Consistent with other high income countries in the West, prisons are being built or expanded in every Australian state and territory to house increasing numbers of prisoners. Despite decreasing crime victimisation rates in Australia, incarceration rates have doubled over the last thirty years. Australia’s use of imprisonment has major economic and social equity costs, especially given the over-representation of Indigenous Australians and other socially disadvantaged groups in prison. Evidence increasingly points to the limitation of incarceration as a tool for effective offender rehabilitation suggesting that a new policy agenda on responses to offending is warranted. Yet, public opinion is generally assessed and perceived to hold punitive views towards offenders. Such views are typically assessed using non-deliberative opinion polls. Research and perceived public opinion of this kind can be an obstacle to policy reform and a justification for prison expansion. This paper reports on a project that uses a Citizens Jury approach in three Australian cities. The aim of these Citizens Juries was to provide an opportunity for citizens to critically engage in and deliberate on the issues that underlie offending, and society’s responses to it. This paper provides substantive insight into the considered views of members of the public on issues of criminal justice and makes recommendations about the value of the Citizens Jury method to explore public opinion on criminal justice issues.
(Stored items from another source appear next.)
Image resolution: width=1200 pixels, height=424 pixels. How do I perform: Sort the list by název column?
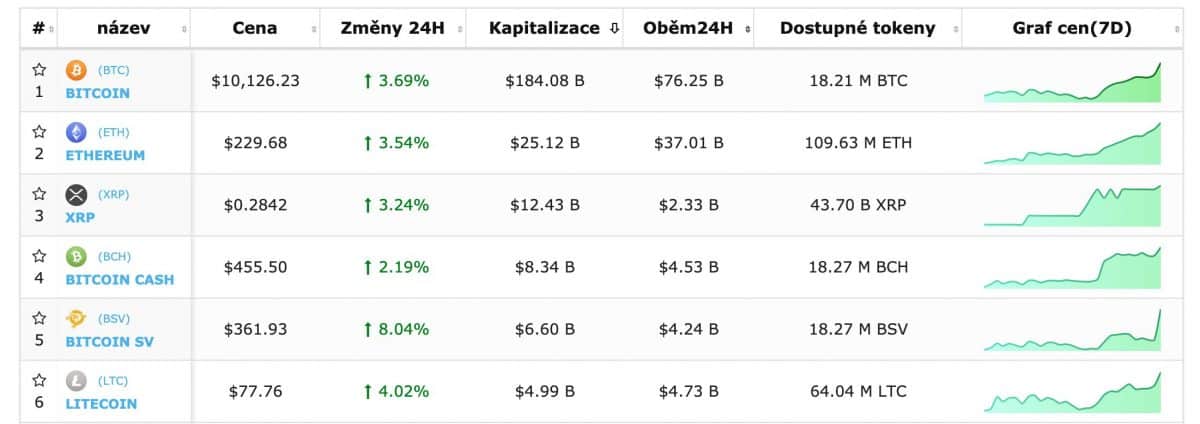coord(124,28)
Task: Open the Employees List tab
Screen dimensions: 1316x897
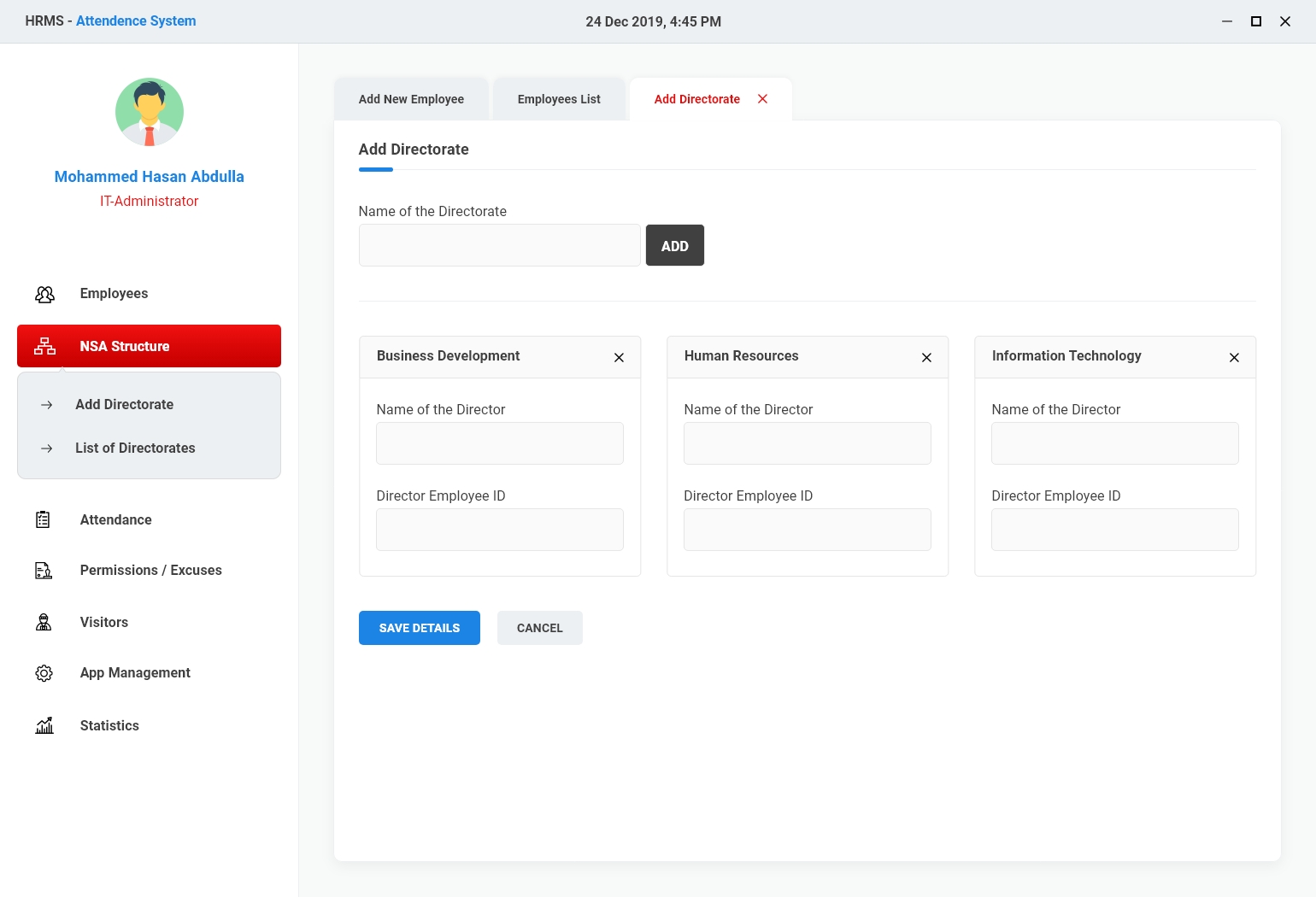Action: pos(559,99)
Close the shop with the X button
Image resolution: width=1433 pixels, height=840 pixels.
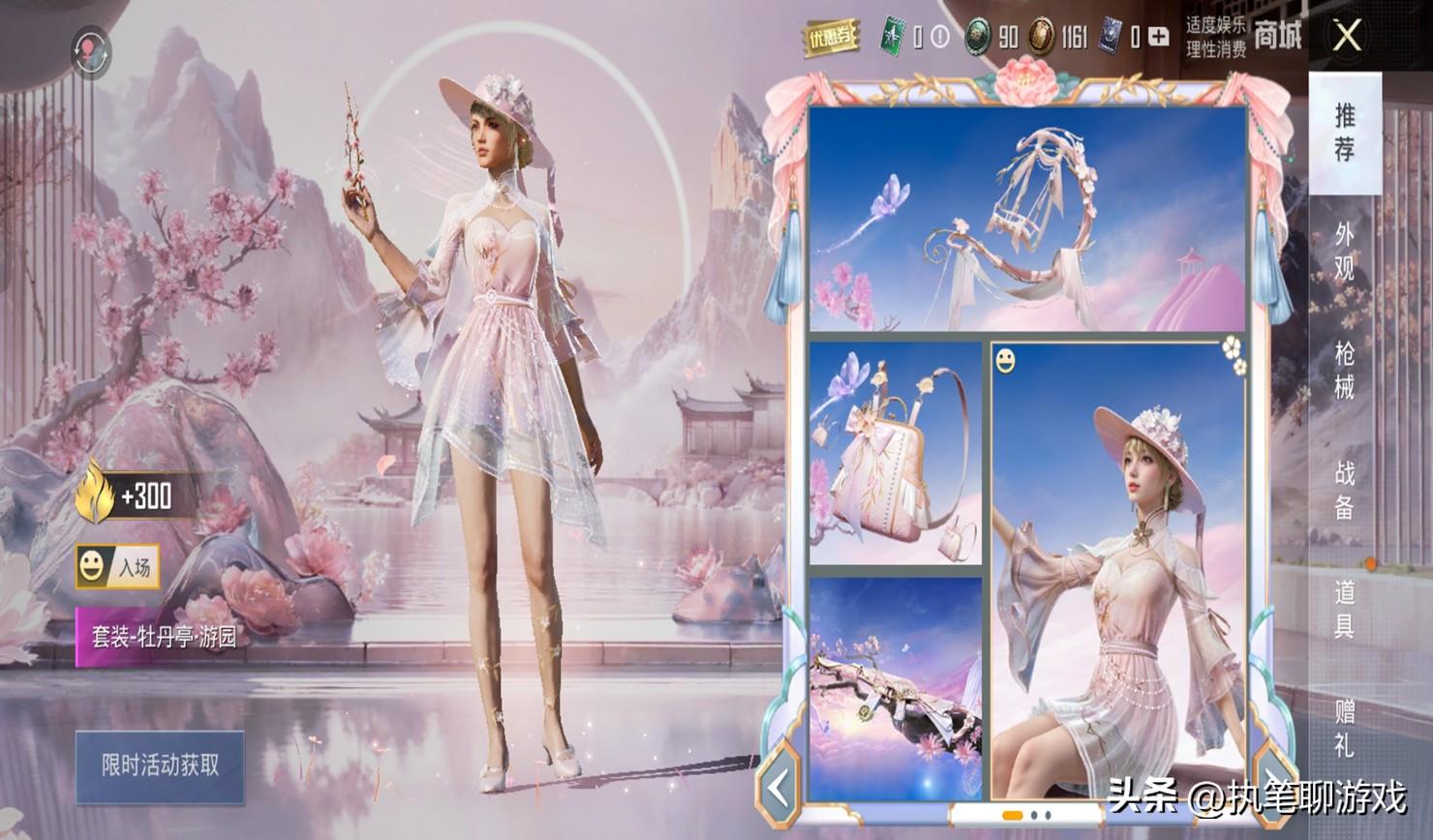(1347, 37)
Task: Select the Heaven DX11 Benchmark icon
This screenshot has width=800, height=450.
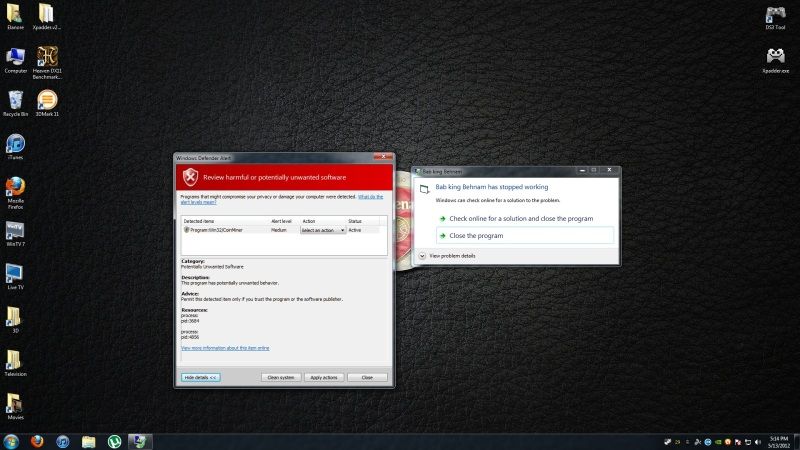Action: click(47, 57)
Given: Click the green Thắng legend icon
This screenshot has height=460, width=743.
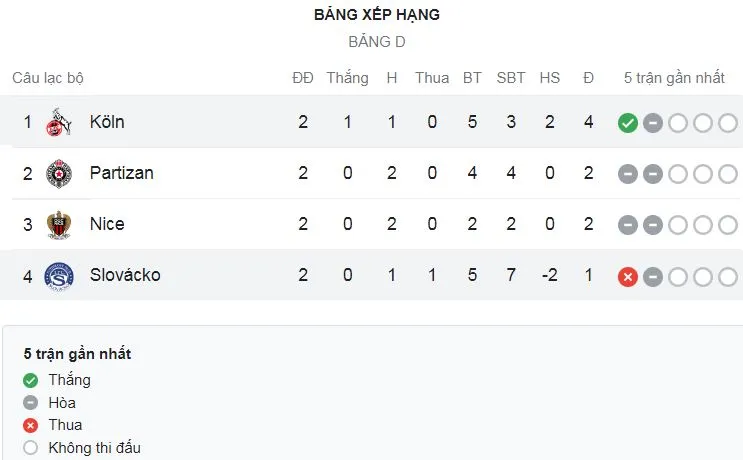Looking at the screenshot, I should click(x=30, y=380).
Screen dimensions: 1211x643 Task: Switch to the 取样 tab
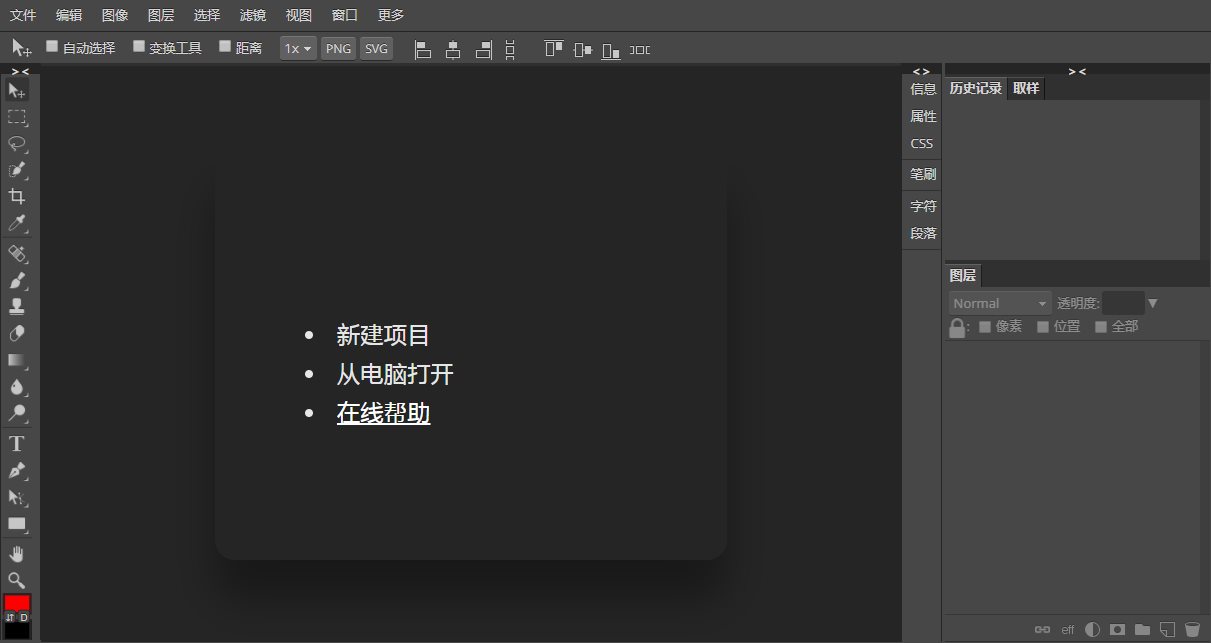1026,88
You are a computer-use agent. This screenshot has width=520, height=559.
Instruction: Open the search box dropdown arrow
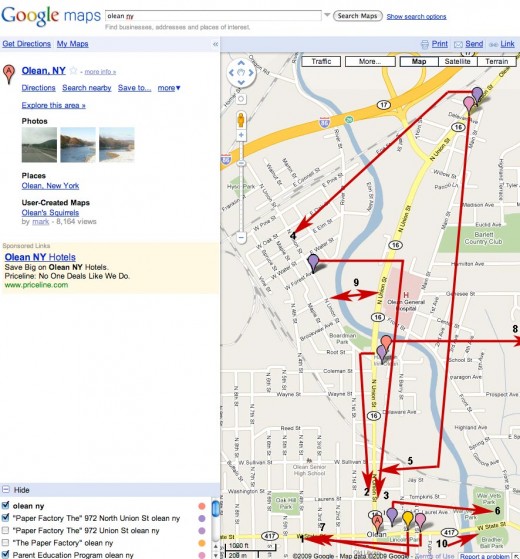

This has broader implications for the use of deliberative methodologies in other highly politicised public policy fields.

Highlights

  • Over the past two decades, most Organisation of Economic Co-operation and Development (OECD)1 countries have experienced a continuous rise in prison population rates

  • While the incarceration rate is highest in the United States (716 per 100,000 adult population in 2012) (Walmsley, 2013), increases in the prison population extend to other OECD countries (OECD, 2014)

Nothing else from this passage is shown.